- Written instruction -
Copy the material below verbatim, starting at the line that contains "This screenshot has width=459, height=245." and ending at the line that contains "The height and width of the screenshot is (381, 462).".

- Data section -
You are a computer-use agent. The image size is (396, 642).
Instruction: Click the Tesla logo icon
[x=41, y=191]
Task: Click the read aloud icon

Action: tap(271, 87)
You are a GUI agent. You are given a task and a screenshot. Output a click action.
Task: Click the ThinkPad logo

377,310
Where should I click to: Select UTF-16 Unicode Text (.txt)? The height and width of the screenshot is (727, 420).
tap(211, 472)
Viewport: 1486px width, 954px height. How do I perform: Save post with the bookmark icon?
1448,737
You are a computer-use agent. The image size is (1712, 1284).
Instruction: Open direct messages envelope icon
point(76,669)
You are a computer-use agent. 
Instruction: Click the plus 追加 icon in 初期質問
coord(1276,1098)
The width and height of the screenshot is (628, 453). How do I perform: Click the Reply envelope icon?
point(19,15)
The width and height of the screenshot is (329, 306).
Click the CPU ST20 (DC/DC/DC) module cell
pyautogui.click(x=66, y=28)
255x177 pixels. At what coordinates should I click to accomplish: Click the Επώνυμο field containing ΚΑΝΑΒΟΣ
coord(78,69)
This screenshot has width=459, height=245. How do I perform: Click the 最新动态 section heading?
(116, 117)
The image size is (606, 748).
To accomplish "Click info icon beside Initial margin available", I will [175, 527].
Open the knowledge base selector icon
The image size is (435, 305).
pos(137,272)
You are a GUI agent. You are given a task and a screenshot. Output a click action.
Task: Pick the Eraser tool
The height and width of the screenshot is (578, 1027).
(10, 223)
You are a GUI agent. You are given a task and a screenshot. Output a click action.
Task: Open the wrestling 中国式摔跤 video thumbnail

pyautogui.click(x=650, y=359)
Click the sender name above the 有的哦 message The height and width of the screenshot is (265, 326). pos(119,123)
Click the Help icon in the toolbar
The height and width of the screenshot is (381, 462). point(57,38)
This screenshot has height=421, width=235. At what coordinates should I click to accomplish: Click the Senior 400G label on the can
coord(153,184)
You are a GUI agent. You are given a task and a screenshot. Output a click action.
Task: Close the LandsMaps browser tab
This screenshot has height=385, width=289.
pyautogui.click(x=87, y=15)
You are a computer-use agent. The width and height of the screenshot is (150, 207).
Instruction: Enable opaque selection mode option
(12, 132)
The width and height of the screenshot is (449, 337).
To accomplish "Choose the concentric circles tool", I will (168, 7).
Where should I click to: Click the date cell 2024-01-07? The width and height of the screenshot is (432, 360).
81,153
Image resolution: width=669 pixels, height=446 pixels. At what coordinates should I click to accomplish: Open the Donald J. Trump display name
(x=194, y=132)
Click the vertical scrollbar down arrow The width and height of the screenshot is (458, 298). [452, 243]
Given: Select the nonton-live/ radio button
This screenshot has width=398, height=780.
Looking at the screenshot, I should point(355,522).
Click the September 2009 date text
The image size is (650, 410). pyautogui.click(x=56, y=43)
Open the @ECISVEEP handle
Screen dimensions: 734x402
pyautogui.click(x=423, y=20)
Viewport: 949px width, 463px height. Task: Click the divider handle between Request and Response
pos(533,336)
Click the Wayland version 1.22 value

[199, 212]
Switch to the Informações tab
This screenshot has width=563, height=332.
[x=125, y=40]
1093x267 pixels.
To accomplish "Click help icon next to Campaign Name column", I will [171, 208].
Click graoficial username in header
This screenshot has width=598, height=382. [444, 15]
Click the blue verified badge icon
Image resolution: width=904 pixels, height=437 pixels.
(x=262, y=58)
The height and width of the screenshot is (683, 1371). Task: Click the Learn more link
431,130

- Complete answer -
This screenshot has width=459, height=245. How do I perform: Click the 最新动态 section heading?
(116, 117)
The image size is (606, 748).
To accomplish "Click info icon beside Initial margin available", I will [175, 527].
Open the knowledge base selector icon
The image size is (435, 305).
pos(137,272)
You are a GUI agent. You are given a task and a screenshot. Output a click action.
Task: Pick the Eraser tool
The height and width of the screenshot is (578, 1027).
(10, 223)
You are a GUI agent. You are given a task and a screenshot. Output a click action.
Task: Open the wrestling 中国式摔跤 video thumbnail

pyautogui.click(x=650, y=359)
Click the sender name above the 有的哦 message The height and width of the screenshot is (265, 326). pos(119,123)
Click the Help icon in the toolbar
The height and width of the screenshot is (381, 462). point(57,38)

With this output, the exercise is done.